这个"留下点什么",在他那里,就是刻书。
到了温州任瓯海关监督,他搜罗当地历代诗人的文集,刻了《永嘉诗人祠堂丛刻》,把从谢灵运以来温州一带的诗学传承整理了出来。到了镇江,又刻了《至顺镇江志》。
最值得一提的是他在淮安的那段岁月。
1920年8月,经周恩来六伯父周嵩尧建言,冒广生调任淮关监督,至1922年初因母亲逝世而去职。
这个淮安,正是周恩来的故乡。
冒广生到了淮安,看到板闸镇"民生困苦、商业萧条,而地方公益之无人过问"的景象,心里不是滋味。
他觉得,既然驻守于此,就不能只管好自己那摊税务就完事了,地方的事,也不能袖手旁观。
于是他自掏腰包,重建了当地的观音阁,修了百子堂,还建了忠臣张巡检祠堂和贞女周氏祠堂。
更重要的是,他编撰了《楚州丛书》,辑录枚乘《枚叔集》、吴承恩《射阳先生文存》等23种淮安地方名人文集和地方文献,弥足珍贵。
《楚州丛书》后来被海内外著名图书馆珍藏,至今仍是研究淮安历史文化的重要文献。
冒广生在淮安做的这些事,深得当地百姓感念。淮人欲为他建生祠,被他拒绝了。
后来板闸乡绅、商学等只好联名勒石,立《淮安关监督冒公德政碑记》,把他的功绩刻在了石头上,留给了后人。
1950年,上海。一个77岁的老人,端坐在位于模范村22号的简陋住所里,案头是一摞摞积了多年的诗词手稿,而身上口袋里,已经快见底了。
新中国成立了,旧时代的一切都在重新洗牌。
冒广生做过清朝的官,做过民国的学者,偏偏这两个身份,放在新时代里都不太好使。
生活一下子就陷入了困窘,月米都成了问题。
陈毅听说了他的处境,亲自登门拜访。
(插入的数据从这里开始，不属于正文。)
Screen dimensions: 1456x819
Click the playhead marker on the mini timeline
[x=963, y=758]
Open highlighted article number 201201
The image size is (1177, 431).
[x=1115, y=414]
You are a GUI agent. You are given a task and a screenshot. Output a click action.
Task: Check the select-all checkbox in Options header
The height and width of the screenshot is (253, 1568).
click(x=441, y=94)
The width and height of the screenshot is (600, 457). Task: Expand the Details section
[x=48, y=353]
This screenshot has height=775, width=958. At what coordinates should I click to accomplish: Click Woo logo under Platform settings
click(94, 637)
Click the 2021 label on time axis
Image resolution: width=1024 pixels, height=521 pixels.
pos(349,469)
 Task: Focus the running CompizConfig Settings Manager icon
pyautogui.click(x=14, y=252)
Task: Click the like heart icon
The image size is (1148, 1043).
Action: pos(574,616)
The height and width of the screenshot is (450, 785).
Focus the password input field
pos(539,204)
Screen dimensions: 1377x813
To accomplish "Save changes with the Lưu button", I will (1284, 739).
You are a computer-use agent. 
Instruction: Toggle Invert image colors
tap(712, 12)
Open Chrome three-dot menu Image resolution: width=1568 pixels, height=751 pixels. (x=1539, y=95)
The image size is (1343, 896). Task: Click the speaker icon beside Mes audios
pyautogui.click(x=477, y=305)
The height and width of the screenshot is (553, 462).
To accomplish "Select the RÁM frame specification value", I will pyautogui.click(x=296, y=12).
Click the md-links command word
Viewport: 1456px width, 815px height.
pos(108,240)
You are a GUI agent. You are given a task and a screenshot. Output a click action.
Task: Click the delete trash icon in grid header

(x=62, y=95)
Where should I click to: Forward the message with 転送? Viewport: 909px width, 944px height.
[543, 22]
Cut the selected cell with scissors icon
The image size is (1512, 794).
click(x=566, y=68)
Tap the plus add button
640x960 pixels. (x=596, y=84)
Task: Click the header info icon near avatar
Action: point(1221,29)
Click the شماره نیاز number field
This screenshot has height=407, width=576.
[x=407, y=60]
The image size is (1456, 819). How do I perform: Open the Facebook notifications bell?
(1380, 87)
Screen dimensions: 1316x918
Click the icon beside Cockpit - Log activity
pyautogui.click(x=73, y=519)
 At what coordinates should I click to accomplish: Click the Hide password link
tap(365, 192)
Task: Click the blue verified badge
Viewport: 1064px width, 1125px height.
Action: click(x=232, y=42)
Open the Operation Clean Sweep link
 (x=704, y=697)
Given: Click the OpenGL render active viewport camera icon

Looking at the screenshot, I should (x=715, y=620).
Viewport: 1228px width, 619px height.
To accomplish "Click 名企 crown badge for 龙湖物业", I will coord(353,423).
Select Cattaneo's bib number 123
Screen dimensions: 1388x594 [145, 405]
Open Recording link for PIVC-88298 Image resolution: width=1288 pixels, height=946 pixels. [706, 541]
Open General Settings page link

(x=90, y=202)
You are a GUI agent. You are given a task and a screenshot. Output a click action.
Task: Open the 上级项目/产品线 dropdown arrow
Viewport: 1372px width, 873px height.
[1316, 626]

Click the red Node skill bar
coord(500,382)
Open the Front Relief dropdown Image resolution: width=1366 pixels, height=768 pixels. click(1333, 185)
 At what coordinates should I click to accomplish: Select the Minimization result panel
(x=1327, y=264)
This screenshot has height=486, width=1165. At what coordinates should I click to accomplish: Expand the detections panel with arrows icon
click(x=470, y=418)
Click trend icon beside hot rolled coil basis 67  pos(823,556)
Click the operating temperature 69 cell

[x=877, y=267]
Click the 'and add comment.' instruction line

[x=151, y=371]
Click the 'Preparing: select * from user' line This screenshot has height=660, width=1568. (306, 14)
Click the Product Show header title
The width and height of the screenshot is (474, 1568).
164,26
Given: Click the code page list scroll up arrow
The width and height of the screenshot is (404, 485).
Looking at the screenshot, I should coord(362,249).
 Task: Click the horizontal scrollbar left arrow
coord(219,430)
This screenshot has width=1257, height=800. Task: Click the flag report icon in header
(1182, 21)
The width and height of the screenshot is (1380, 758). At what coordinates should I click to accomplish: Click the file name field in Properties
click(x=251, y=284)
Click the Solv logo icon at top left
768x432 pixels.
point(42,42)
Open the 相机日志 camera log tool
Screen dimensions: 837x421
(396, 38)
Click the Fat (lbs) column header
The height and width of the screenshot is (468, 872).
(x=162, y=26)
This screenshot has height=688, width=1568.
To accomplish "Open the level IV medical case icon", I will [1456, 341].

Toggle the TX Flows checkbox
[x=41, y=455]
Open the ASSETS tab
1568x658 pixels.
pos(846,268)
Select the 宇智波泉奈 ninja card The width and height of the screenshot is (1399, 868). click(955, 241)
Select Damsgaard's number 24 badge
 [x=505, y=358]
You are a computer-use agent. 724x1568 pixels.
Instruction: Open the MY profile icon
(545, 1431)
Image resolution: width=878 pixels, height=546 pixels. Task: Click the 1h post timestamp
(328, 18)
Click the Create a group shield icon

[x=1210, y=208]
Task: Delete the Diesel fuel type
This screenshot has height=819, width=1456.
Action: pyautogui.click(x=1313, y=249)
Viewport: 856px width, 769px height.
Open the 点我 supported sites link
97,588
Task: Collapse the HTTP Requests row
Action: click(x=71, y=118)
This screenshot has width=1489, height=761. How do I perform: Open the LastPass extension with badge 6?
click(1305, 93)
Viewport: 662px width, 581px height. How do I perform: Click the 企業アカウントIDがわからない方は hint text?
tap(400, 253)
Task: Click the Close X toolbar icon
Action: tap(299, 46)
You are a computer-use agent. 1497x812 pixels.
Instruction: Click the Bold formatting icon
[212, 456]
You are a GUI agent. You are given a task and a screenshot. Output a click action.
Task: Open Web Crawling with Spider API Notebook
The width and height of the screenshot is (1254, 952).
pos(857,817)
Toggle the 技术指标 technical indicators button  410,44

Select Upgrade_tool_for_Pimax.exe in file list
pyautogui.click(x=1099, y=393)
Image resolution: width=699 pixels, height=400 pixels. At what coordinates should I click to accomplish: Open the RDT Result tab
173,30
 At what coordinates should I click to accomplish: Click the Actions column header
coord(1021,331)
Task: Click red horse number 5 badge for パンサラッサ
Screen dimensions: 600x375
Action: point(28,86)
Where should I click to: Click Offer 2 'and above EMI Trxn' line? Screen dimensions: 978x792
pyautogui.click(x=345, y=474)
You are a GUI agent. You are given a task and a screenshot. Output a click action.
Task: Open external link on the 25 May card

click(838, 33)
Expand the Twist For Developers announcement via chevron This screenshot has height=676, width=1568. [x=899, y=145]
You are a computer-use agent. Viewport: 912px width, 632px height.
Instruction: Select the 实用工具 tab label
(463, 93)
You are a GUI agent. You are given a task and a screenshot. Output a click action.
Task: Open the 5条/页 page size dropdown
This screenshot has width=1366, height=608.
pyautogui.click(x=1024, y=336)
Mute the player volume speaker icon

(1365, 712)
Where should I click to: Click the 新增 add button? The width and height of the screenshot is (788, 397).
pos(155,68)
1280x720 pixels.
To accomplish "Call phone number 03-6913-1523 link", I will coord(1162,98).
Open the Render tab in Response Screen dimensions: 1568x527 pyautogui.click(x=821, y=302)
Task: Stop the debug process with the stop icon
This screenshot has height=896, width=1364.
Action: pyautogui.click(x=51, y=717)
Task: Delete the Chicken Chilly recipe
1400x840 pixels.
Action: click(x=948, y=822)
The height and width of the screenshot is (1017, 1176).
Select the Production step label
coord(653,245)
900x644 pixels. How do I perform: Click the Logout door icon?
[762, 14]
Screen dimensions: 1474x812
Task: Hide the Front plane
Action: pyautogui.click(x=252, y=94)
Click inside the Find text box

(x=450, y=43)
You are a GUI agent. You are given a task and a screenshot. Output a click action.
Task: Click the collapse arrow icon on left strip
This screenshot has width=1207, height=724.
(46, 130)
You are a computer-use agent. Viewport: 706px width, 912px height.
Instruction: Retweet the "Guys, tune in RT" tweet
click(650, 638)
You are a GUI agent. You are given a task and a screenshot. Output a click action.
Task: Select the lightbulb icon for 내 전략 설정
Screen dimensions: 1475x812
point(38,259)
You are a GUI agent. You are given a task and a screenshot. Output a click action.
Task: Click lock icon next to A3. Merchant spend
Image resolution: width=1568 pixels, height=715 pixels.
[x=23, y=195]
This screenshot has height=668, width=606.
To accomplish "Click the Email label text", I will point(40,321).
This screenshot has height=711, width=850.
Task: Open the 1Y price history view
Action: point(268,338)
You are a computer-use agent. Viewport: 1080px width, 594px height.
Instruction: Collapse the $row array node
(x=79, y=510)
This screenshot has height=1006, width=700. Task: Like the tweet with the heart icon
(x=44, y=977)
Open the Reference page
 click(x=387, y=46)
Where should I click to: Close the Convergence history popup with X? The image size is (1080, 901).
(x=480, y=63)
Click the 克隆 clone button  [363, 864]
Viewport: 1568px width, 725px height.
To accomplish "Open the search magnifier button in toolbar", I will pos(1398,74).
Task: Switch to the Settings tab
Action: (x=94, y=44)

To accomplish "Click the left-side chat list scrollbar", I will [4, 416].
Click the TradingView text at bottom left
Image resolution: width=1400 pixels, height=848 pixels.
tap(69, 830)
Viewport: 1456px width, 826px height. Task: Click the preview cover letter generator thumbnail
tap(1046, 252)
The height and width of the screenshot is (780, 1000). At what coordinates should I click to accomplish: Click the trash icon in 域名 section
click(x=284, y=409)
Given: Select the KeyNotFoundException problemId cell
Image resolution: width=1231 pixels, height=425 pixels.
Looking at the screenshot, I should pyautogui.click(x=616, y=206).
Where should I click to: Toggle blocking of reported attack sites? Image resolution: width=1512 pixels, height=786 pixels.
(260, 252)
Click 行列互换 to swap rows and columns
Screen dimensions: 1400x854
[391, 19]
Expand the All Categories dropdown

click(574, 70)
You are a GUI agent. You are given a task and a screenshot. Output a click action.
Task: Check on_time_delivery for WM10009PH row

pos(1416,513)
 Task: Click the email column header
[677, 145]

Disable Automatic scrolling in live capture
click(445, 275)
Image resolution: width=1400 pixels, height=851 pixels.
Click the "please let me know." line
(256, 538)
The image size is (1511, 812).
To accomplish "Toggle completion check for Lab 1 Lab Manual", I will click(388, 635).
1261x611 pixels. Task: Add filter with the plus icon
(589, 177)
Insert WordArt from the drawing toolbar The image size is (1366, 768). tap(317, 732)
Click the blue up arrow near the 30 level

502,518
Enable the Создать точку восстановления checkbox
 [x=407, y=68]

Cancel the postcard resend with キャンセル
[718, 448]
两人在书房里谈诗论词,相谈甚欢。
陈毅临走时说:"人民给的钱,你就该收。"
几天后,上海市文管会的聘书送到了门口,月薪320元,日子总算有了着落。
这一待,就待到了1957年。
这一年,他的长孙冒怀辛考上了北京的研究生,85岁的冒广生不顾高龄,亲自陪同进京,住进了宣武门外储库营胡同五子冒舒湮的家里。
来北京三个月后,冒广生致信陈毅,告知自己已来北京。
几天后,陈毅邀请冒广生参观故宫博物院,并在御花园座谈,同座者有湖南省人民政府主席程潜。
御花园坐谈之后,冒广生应陈毅之请,写出《对目前整风的一点意见》一文,发表在1957年6月6日《人民日报》上。
随后《人民日报》记者傅冬(傅作义之女)来冒广生住所采访,后写成《八五老人一席话——访冒广生老先生》一文,发表在1957年6月12日《人民日报》上。
两篇文章,相隔六天,接连在《人民日报》上出现。
写文章的是一个85岁的老人,走过了三个时代,亲眼见证了清朝的垂暮、民国的动荡、新中国的崛起,落笔之处,没有半点客套和空话,说的是真心实意的话。
这两篇文章出现在报纸上之后,很快引起了伟人的注意。
伟人读完,想见这个人。
六月二十八日下午三时,周恩来亲自来到储库营胡同的冒广生住所,坐下来谈了整整两个小时。
临走时,他带来了一句口信:"伟人看了你在《人民日报》上的文章,想和你谈谈,请你在京多住几天。"
两天之后,那辆专程来接冒广生的轿车,缓缓驶进了中南海的大门。
一个忽必烈的后裔,一个走过七百年家族史的老学者,即将在这个夜晚,与伟人坐到了同一张桌旁。